# Activities
[1] From the post about Donald Trump, list the issues on which it says he has taken progressive positions.
[2] In the post about Donald Trump, why does the quoted op-ed say figures like Trump and Sanders rise?
[3] Resume the post about Donald Trump and the Republican pledge from where it stops.

# Text provided
When Donald Trump raised his hand at Chris Wallace’s inquiry regarding which Republican candidates would not pledge to support the eventual nominee, it was far more telling than we knew.
Many saw that act, as Trump himself declared, a refusal to give up “leverage” with the GOP – but I see it differently. He was telegraphing something very important.
I have asked Trump devotees, just what characteristics make Trump a Republican (even a nominal one) and what evidence exists in his history that validates them? He’s taken progressive positions on abortion, taxes and health care. He opposes cuts to entitlements. He opposed the Iraq war. Bill Clinton is his favorite politician and he has donated heavily to Democrats, including the putative Dem nominee, Hillary Clinton.
I’ve talked to a handful of Trump supporters and asked these questions – the responses are like asking Hillary supporters to list her accomplishments. Other that phrases like “stands up to the establishment” and some with the words “immigration” and “fight”, that’s about all I get.
If that’s what you want, you should be supporting Ted Cruz or Rick Perry. They were doing just that before Trump premiered his new scripted reality show.
Glenn Reynolds (Instapundit) makes a valid point in his op-ed in USAT:
Trump’s rise is, like that of his Democratic counterpart Bernie Sanders, a sign that a large number of voters don’t feel represented by more mainstream politicians. On many issues, ranging from immigration reform, which many critics view as tantamount to open borders, to bailouts for bankers, the Republican and Democratic establishments agree, while a large number (quite possibly a majority) of Americans across the political spectrum feel otherwise. But when no “respectable” figure will push these views, then less-respectable figures such as Trump or Sanders (a lifelong socialist who once wrote that women dream of gang rape, and that cervical cancer results from too few orgasms) will arise to fill the need.
But Trump and Sanders are just symptoms. The real disease is in the ruling class that takes such important subjects out of political play, in its own interest.
I actually agree with Insty – as far as he goes.

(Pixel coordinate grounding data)
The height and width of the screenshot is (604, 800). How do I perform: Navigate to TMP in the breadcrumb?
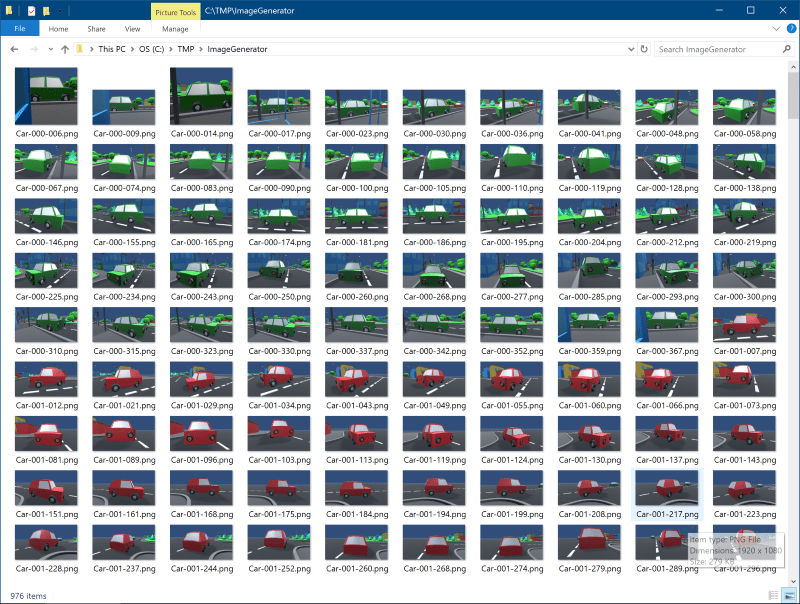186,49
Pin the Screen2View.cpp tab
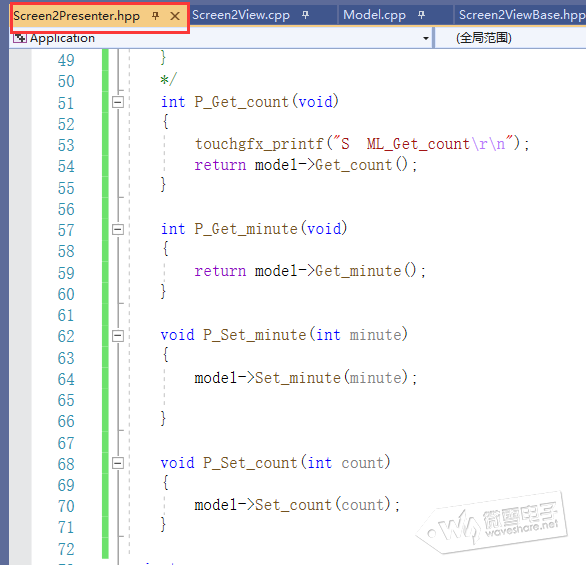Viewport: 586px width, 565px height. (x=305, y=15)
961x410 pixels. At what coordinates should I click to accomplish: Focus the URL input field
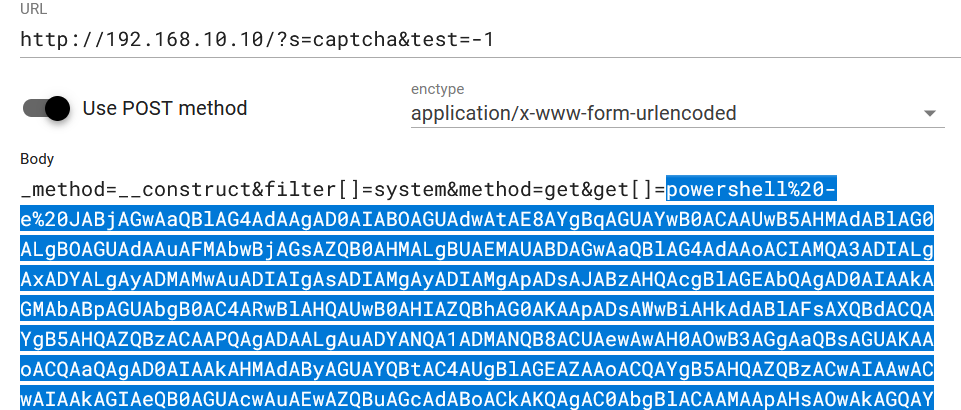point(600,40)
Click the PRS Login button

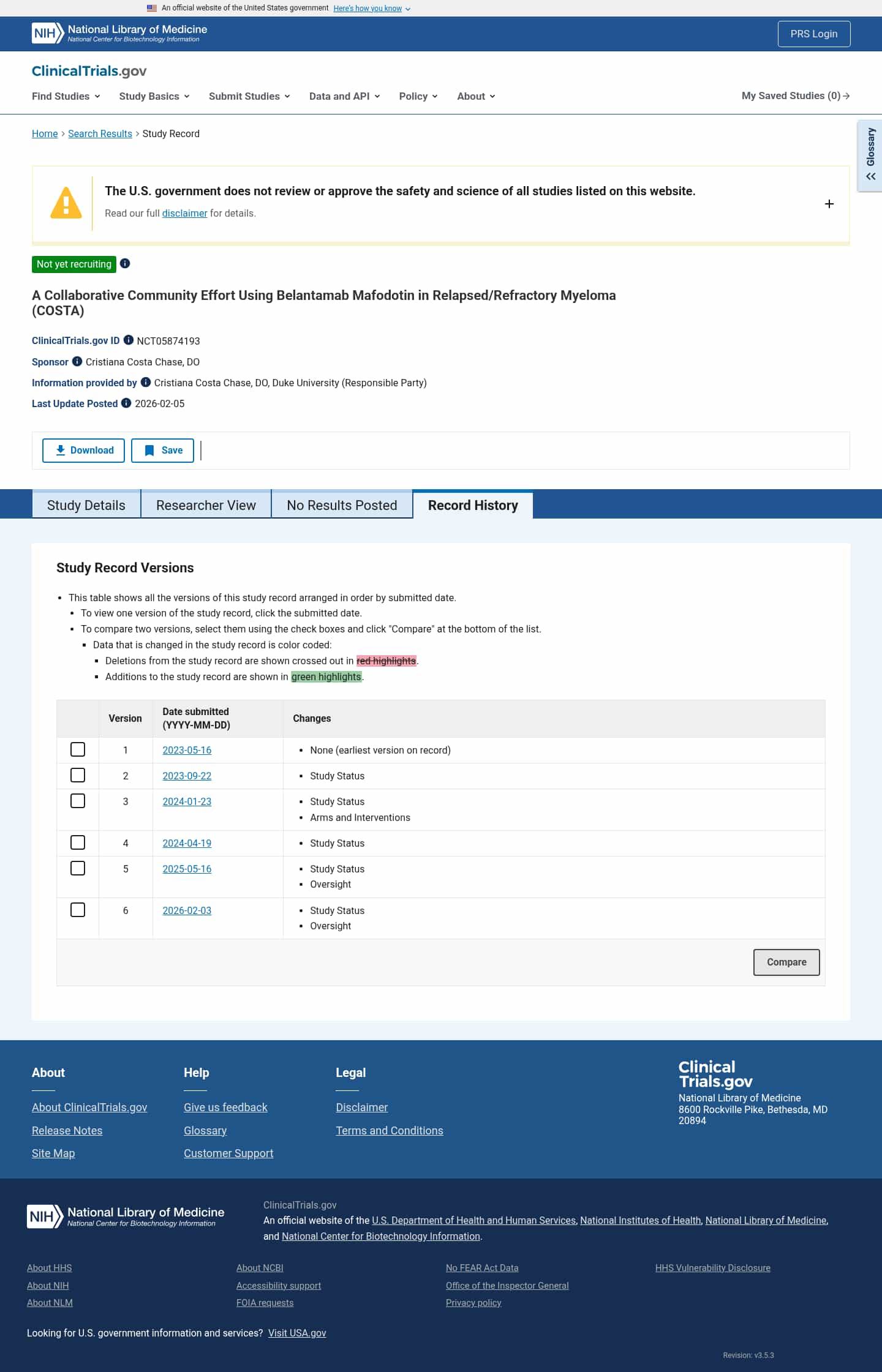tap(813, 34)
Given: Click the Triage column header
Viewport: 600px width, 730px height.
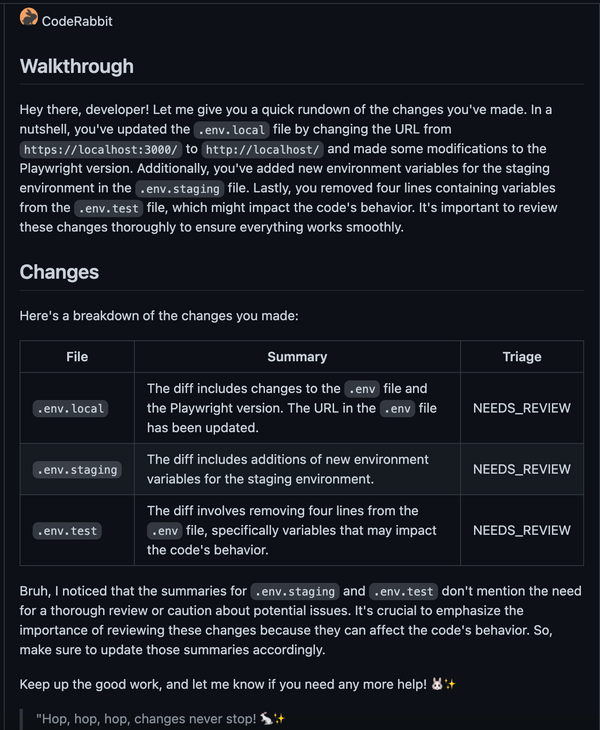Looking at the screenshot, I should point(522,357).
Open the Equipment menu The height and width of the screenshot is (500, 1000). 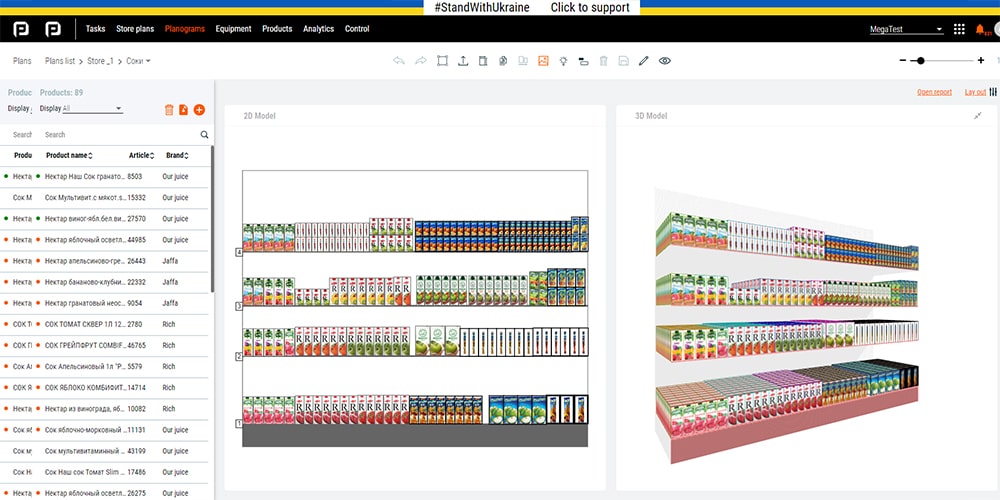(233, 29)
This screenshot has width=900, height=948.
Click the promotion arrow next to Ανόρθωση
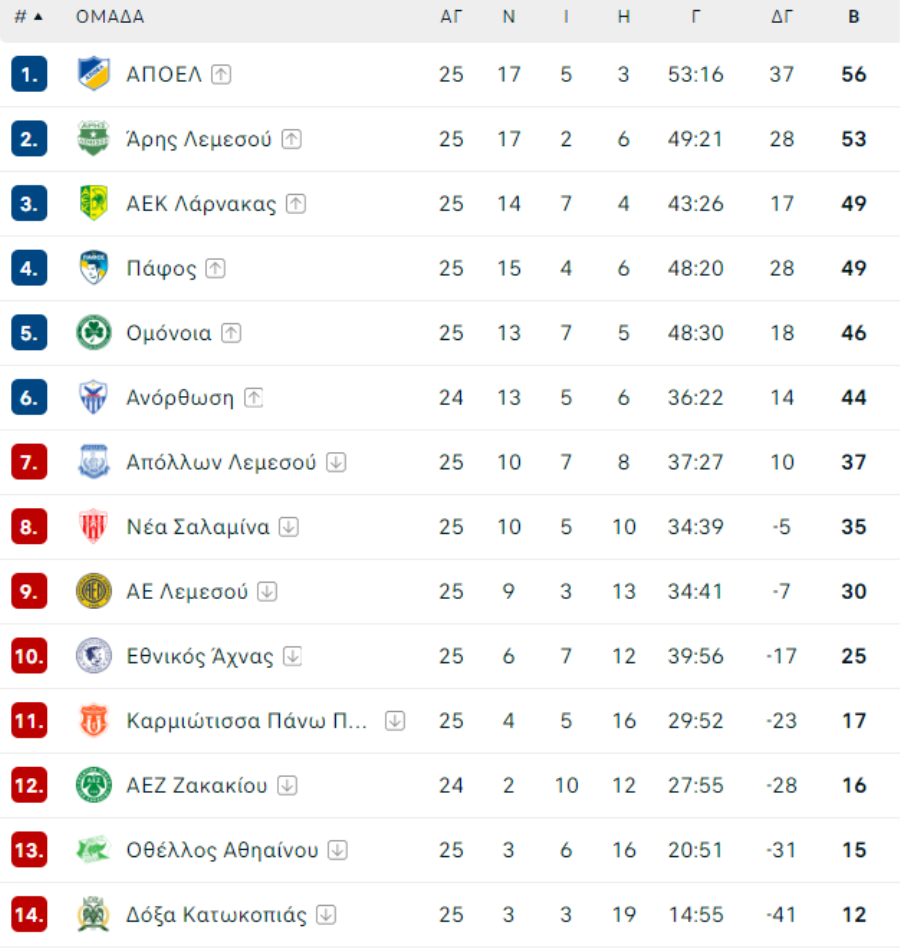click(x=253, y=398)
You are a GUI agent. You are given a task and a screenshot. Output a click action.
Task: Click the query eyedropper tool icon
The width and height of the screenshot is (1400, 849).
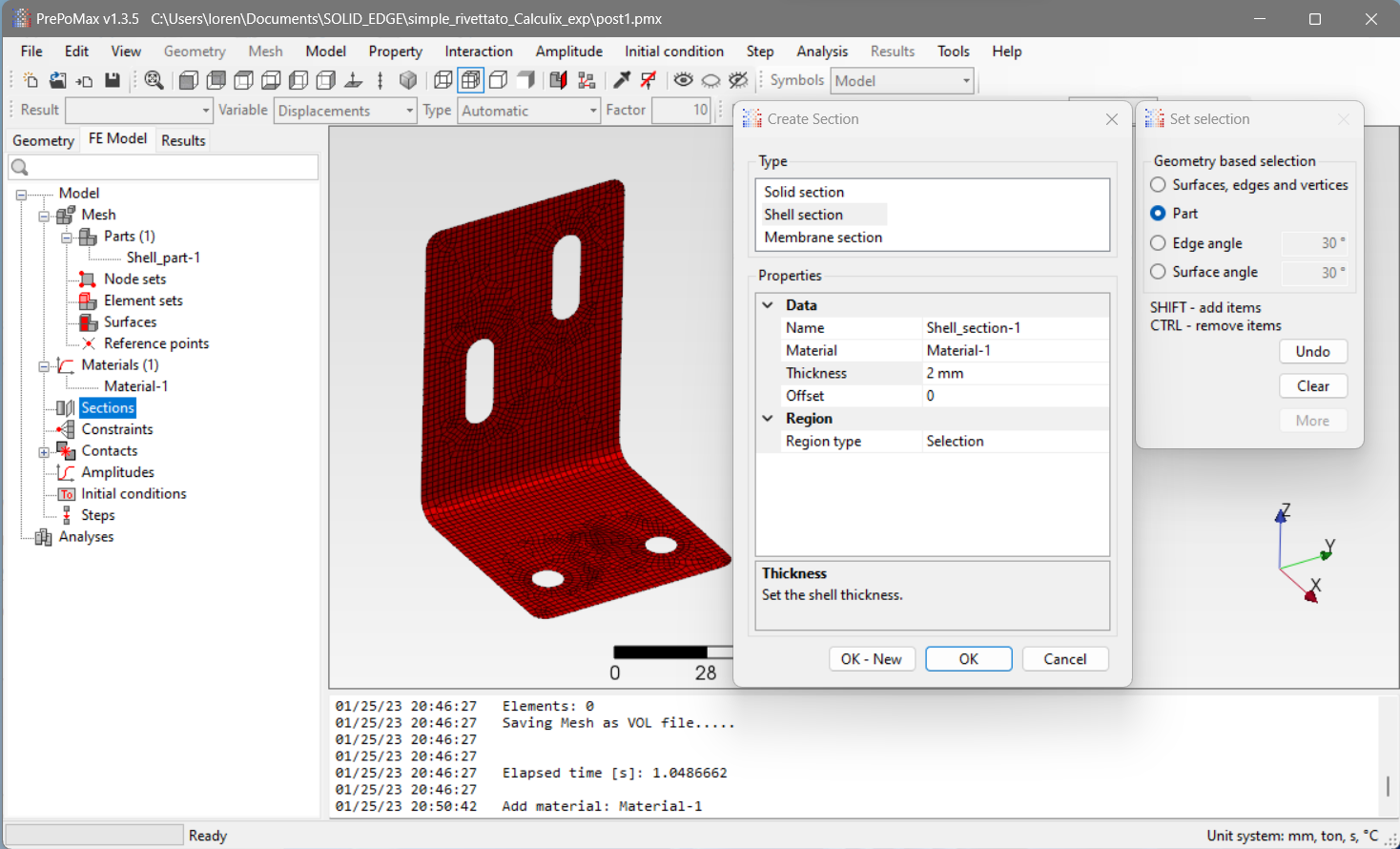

# Answer set
[1] Abortion, taxes, health care

[2] The Republican and Democratic establishments agree on issues such as immigration reform and bailouts for bankers, while many Americans feel otherwise. Because no "respectable" figure will push those views, less-respectable figures arise to fill the need.

[3]
Where I differ is that when I look at Trump, I see someone virtually indistinguishable from the sort of people who make up the current ruling class. He is a moneyed, connected, influential, ideologically androgynous, northeast corridor dwelling patrician who moves in the same circles with the powerful Democrats and Republicans – who are increasingly ideologically androgynous like him. He doesn’t have to depend on convincing people to support him with their money or be concerned about what people think any more than the connected Washington politicos with their sugar daddy funded war chests do. Trump is Tom Steyer with a weave.
And yet he is raking in support from both establishment AND conservative segments of the GOP. The establishment, I get – they see him as one of them even as he rails against them and calls them “stupid” – but the conservative support completely baffles me.
Trump is certainly willing to fight – apparently even with Republicans, especially the conservative ones. That in itself should be a huge red flag. Ronald Reagan often invoked the Republican 11th commandment – “Thou shalt not speak ill of a fellow Republican.” Now prickly little Donnie is about to turn his fully loaded yap on the other GOP candidates just like a Democrat.
Seems to me that percentage wise, Donald Trump is about as much a Republican as Bernie Sanders is a Democrat (tip – Sanders is listed as an Independent and is a self-avowed socialist, not a Donk). Trump refusing to pledge to support the eventual nominee signaled that he’s not thinking about running on a third party ticket in the future, he already is…and that is bad news for America because the Trump Party only represents the ruling class.